▸ Source data

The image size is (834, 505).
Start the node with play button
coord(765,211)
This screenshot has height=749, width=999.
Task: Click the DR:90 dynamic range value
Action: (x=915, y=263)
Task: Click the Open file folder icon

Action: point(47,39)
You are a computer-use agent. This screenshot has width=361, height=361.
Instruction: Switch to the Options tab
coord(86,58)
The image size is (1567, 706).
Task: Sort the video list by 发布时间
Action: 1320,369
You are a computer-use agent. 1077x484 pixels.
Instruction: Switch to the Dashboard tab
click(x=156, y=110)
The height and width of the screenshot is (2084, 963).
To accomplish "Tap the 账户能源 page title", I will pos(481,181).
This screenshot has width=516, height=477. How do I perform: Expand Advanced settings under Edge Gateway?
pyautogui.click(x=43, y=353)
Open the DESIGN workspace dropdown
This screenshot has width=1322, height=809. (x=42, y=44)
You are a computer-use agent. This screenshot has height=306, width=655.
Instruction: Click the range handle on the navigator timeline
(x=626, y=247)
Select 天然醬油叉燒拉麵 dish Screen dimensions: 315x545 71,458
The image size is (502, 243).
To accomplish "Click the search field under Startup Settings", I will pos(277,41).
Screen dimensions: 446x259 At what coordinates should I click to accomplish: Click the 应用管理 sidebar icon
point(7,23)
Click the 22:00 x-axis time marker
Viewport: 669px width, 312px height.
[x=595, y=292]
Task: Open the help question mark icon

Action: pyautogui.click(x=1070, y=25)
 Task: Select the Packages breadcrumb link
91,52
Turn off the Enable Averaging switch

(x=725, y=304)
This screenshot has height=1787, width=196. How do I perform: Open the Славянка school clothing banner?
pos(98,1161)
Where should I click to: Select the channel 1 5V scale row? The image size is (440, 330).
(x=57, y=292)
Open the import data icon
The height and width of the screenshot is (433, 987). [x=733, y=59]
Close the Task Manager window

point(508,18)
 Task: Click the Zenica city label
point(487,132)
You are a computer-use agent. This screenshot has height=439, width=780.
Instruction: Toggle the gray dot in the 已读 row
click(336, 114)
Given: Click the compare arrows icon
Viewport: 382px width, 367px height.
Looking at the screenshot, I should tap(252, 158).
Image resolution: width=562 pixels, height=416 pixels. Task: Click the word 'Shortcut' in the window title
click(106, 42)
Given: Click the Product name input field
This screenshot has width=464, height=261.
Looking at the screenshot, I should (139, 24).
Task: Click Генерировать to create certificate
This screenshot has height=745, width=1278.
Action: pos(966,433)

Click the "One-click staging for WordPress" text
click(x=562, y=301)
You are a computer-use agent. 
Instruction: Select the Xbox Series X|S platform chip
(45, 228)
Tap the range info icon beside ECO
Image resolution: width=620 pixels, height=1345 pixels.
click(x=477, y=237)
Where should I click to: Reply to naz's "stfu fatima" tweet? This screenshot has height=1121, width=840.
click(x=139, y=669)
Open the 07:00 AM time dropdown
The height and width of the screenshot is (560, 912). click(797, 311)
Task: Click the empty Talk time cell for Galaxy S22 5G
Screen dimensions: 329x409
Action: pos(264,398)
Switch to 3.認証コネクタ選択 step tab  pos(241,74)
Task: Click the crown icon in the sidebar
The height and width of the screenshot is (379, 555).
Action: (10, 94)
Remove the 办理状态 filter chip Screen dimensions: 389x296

▸ What is required
Which lines in the listing hold the word "will"? Copy them out.

▸ Answer to the exercise
To accomplish "Tap the 账户能源 page title", I will pos(481,181).
To accomplish "Click the search field under Startup Settings", I will pos(277,41).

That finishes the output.